An exact copy of the line containing "The width and height of the screenshot is (1117, 594)." and of every line after it, through the last line of the material, is what should be returned.

___ The data

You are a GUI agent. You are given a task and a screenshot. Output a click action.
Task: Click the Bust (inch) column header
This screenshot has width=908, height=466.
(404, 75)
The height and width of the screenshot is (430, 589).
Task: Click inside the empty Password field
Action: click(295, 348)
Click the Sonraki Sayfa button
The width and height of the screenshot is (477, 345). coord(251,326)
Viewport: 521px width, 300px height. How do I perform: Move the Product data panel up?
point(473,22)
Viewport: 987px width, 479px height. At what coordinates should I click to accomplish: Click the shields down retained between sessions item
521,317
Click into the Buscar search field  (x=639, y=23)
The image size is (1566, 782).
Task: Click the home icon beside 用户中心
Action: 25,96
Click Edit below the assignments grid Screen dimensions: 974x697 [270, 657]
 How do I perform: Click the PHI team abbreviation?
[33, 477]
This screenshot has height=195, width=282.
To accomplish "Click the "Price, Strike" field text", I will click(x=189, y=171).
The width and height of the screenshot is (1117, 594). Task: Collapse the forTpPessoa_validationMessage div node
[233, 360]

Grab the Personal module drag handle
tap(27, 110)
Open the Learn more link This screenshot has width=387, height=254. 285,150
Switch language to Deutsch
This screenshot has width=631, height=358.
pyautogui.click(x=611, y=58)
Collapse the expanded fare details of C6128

______

◆ **Exercise solution**
The width and height of the screenshot is (1117, 594). Task: Collapse the forTpPessoa_validationMessage div node
[233, 360]

Grab the Personal module drag handle
tap(27, 110)
Open the Learn more link This screenshot has width=387, height=254. 285,150
Switch language to Deutsch
This screenshot has width=631, height=358.
pyautogui.click(x=611, y=58)
Collapse the expanded fare details of C6128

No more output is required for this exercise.